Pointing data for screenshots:

— BEGIN —

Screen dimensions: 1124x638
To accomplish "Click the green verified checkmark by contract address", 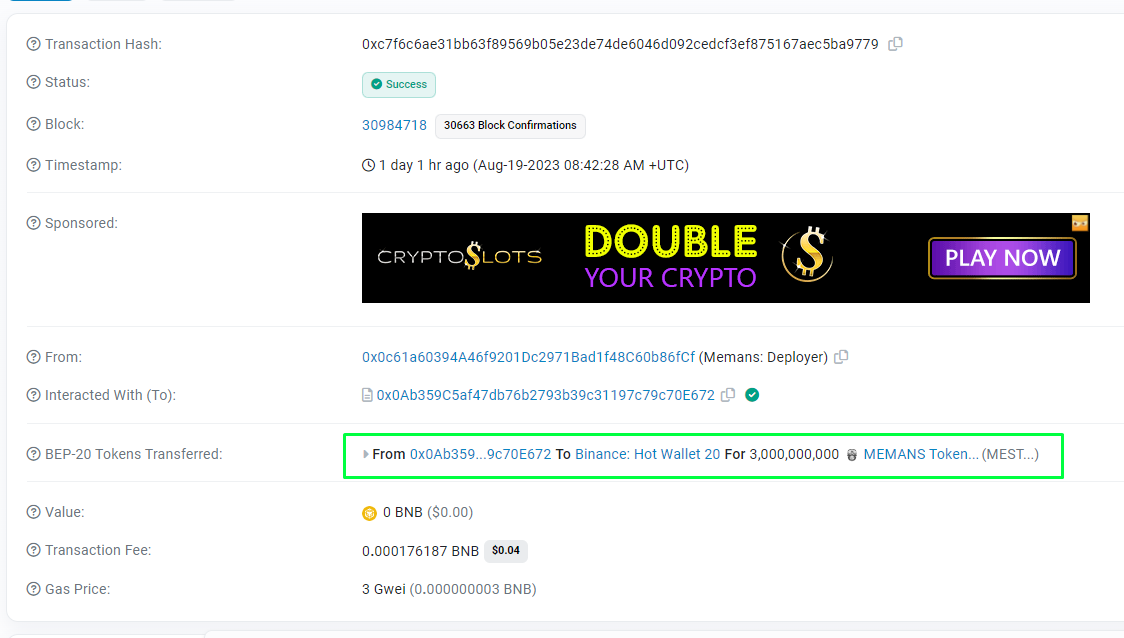I will (752, 394).
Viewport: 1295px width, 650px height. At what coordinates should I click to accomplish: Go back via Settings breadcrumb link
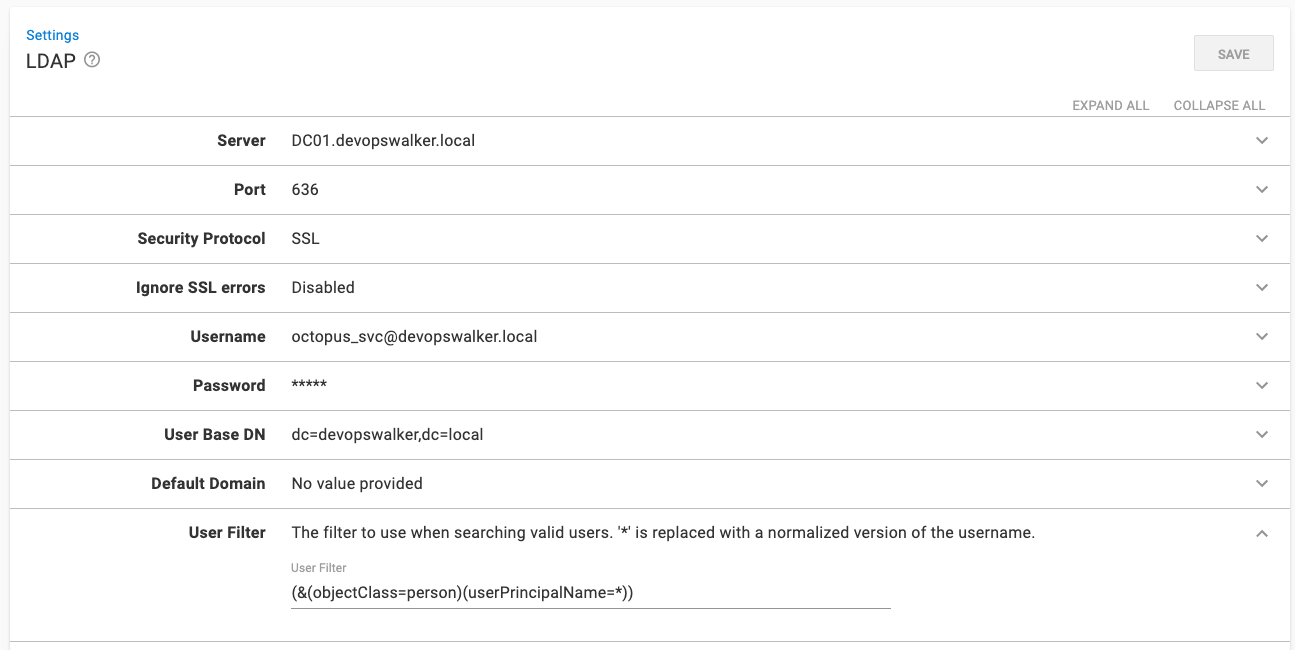tap(52, 35)
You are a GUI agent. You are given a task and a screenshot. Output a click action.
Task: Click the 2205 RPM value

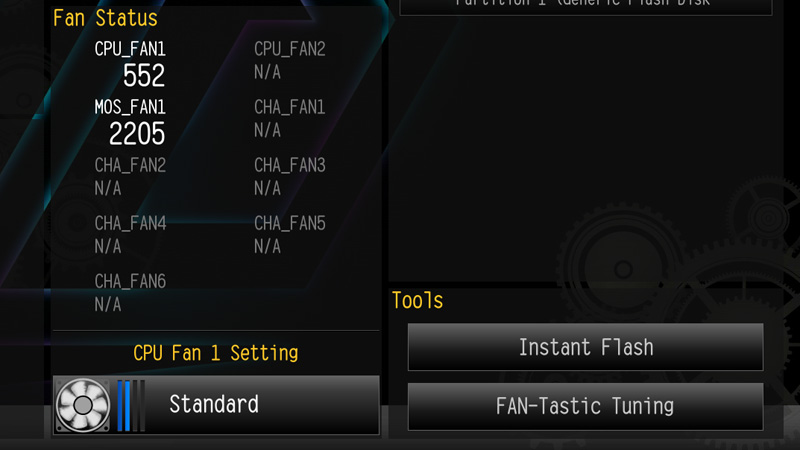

— END —

Goal: Return the lines word for word, beginning at the one that contains "Viewport: 1295px width, 650px" and continuing through the final line, with both ends included. Leave the pictures out of your answer.

Answer to this problem:
Viewport: 1295px width, 650px height. At what coordinates should I click to accomplish: Go back via Settings breadcrumb link
tap(52, 35)
You are a GUI agent. You are given a task and a screenshot. Output a click action.
Task: Click the 2205 RPM value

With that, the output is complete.